Presentation Information

[2Yin-B-51]Evaluating the Pure Proof Generation Ability of Large Language ModelsA Benchmark Based on Hilbert System for Propositional Logic

〇Risako Ando1, Rinta Yamada2, Sakiko Yamasaki1, Ryota Akiyoshi2, Koji Mineshima1 (1. Keio University, 2. The University of Electro-Communications)

Keywords:

logical inference,theorem proving,large language model

We propose a new benchmark for systematically evaluating the pure proof-generation capability of large language models (LLMs) in propositional logic, without relying on external automated provers or mathematical libraries.
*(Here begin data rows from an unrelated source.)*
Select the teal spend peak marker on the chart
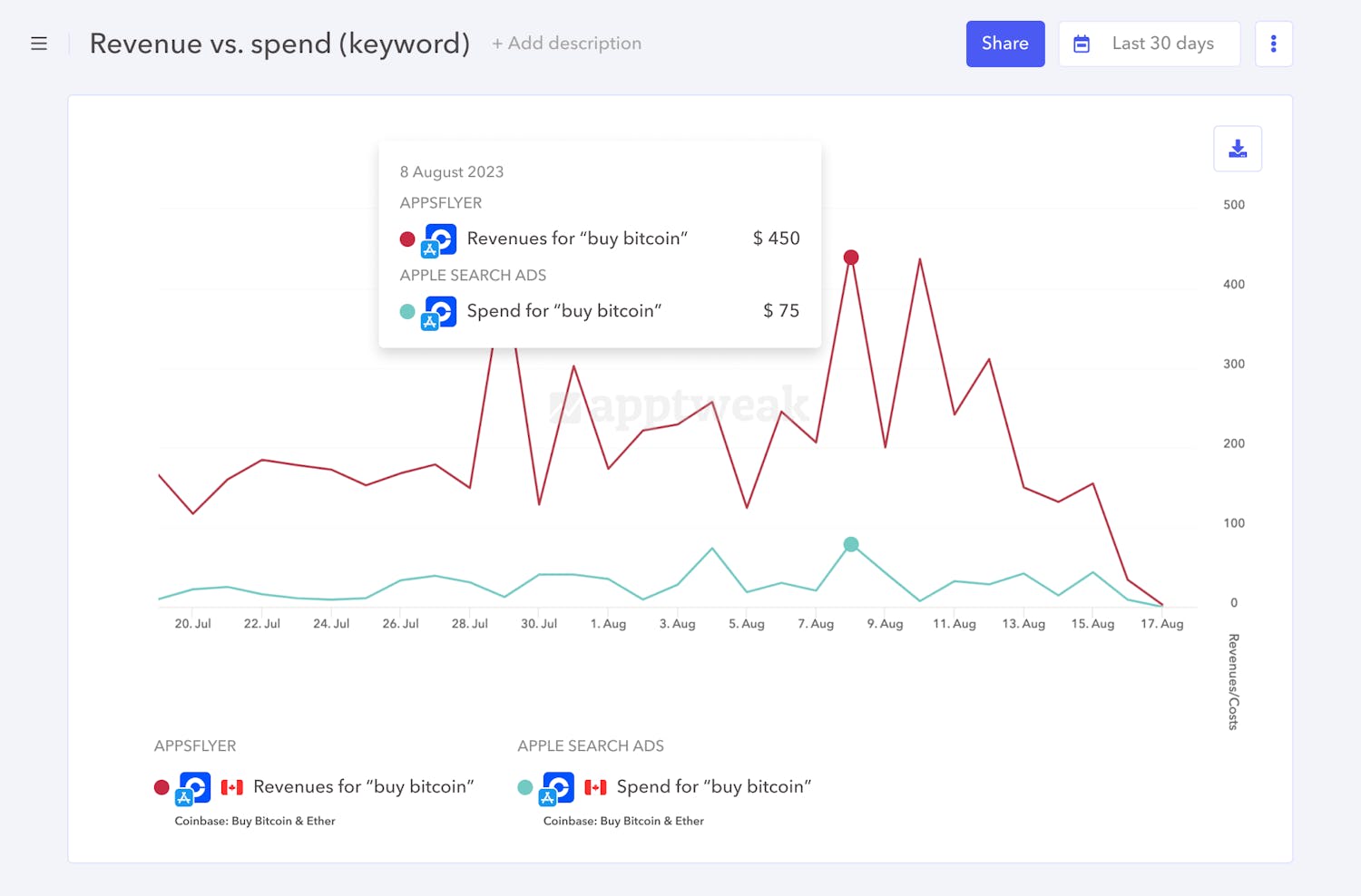The image size is (1361, 896). 851,544
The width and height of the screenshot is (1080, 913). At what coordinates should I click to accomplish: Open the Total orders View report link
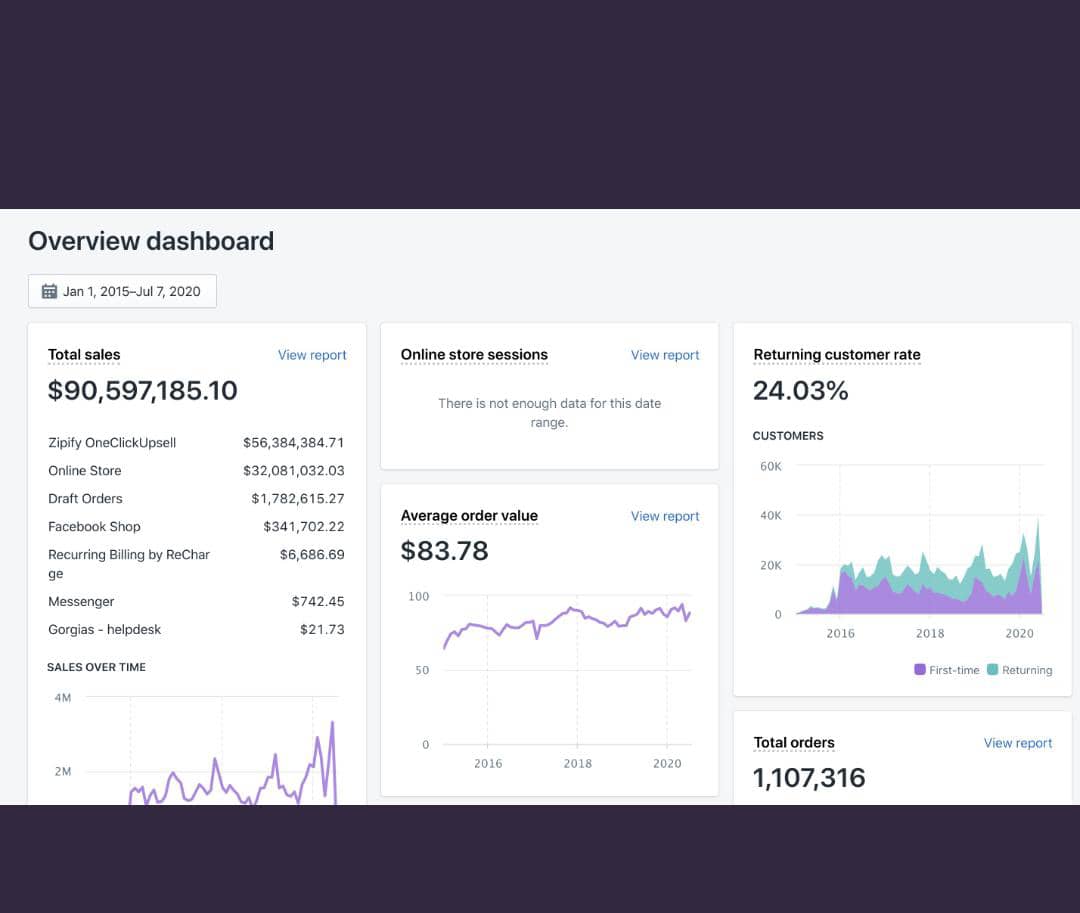click(1017, 743)
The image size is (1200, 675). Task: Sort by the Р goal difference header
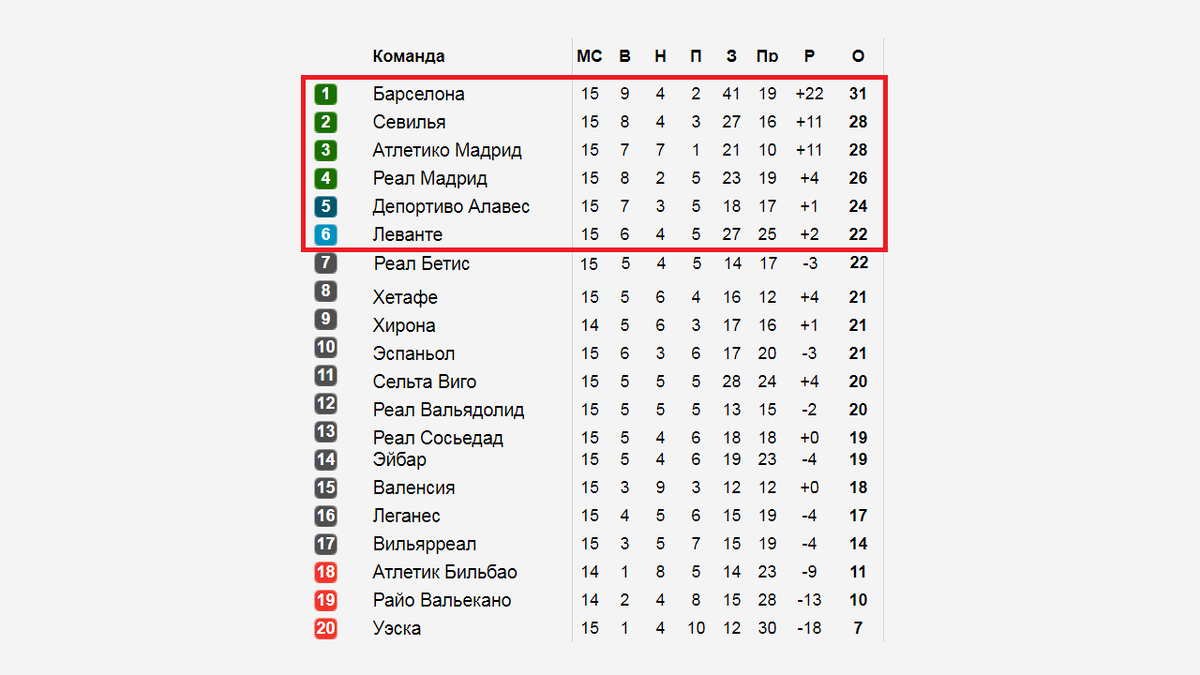point(809,56)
While recent LLM systems achieve strong performance through integration with such tools, it remains insufficiently understood how well LLMs can construct formal proofs solely within a given deductive system. To address this gap, we design a proof-generation task based on the Hilbert system for propositional logic, a setting widely regarded as challenging for automated theorem proving. Using the proposed benchmark, we evaluate current reasoning-oriented LLMs and analyze the complexity of proofs they can generate. The correctness of generated proofs is mechanically checked with the proof assistant Lean. We further examine the effect of imposing proof-construction strategies that are relatively easy for humans, and compare their impact on LLM performance. Our study characterizes LLMs' proof-generation behavior and identifies challenges toward accurate and reliable logical reasoning.